Buktinya tidak pelit, ia dengan gampang membantu orang lain yang kurang beruntung atau beramal untuk rumah ibadah.
Hanya saja, kekayaannya tidak begitu terlihat, karena rata-rata berupa surat berharga seperti obligasi, reksadana, dan tanah di kampungnya.
Mereka bukan tipe yang tergoda membeli rumah mewah dan mobil mewah. Mereka juga terkesan tidak ingin pamer harta, karena penampilannya biasa-biasa saja.
Namun, tanpa gembar-gembor, persiapan mereka untuk masa pensiun lumayan memadai, karena memang sudah direncanakan dengan matang.
Ketiga, pejabat yang bergaya high profile, lebih tinggi dari rata-rata pejabat di level yang sama. Bahkan, ada yang berlagak seolah-olah sudah punya jabatan yang sebetulnya belum didudukinya.
Yang seperti ini, terkadang gaya istri dan anak-anaknya juga lebih dahsyat memamerkan kekayaannya, baik secara langsung maupun di media sosial.
Nah, kembali kepada kecaman Sri Mulyani, tentu bukan dialamatkan kepada kelompok pejabat yang low profile.Â
Pasti yang "ditembak" adalah yang high profile. Kelompok ini tak mesti dicurigai sebagai koruptor, kecuali jika ada indikasi ke arah sana.
Tapi, tetap saja, meskipun tidak korupsi, bergaya hidup mewah bukan contoh yang baik.

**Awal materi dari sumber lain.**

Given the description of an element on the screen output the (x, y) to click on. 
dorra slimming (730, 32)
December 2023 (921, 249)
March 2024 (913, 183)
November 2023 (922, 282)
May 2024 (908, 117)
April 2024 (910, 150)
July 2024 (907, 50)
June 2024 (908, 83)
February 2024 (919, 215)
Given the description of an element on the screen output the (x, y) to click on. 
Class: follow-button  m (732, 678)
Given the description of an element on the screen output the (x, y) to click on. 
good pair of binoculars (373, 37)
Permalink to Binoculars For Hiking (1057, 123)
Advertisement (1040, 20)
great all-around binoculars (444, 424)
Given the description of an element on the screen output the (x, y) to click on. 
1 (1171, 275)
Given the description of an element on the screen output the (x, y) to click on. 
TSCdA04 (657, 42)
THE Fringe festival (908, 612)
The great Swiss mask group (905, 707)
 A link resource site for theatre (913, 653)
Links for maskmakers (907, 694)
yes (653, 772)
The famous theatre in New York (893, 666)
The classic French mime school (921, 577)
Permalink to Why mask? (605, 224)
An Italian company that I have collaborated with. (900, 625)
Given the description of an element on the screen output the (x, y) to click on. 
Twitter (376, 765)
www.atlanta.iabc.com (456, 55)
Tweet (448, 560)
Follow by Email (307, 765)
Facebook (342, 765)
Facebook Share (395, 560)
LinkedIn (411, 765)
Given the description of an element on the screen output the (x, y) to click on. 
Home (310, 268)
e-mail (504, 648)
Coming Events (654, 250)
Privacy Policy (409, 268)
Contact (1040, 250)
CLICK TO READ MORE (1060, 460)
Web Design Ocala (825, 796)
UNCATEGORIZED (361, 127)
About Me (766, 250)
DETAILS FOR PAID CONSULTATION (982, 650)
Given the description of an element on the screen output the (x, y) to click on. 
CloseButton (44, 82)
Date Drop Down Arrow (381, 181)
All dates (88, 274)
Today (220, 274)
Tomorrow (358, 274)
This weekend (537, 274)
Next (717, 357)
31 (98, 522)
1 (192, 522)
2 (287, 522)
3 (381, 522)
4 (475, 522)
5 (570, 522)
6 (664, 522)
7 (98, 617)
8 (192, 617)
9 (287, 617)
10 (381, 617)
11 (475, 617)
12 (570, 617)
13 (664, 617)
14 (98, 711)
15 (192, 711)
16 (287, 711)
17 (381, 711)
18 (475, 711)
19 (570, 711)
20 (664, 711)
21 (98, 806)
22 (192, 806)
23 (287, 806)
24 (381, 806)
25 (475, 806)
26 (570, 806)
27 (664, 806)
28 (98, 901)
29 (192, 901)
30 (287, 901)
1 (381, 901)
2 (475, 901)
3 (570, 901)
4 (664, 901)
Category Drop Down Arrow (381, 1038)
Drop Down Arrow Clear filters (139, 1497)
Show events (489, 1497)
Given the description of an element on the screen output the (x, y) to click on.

Tepat sekali bila Sri Mulyani mengatakan, hal itu akan menurunkan tingkat kepercayaan masyarakat.
Memang, dengan gaji dan tunjangan yang tinggi di Kemenkeu, tidaklah sulit bergaya mewah bagi pejabatnya, tanpa korupsi sekalipun.
Tentu, maksud mewah di sini adalah dibandingkan dengan rata-rata pejabat kementerian lain di level yang sama dan sama-sama tidak korupsi.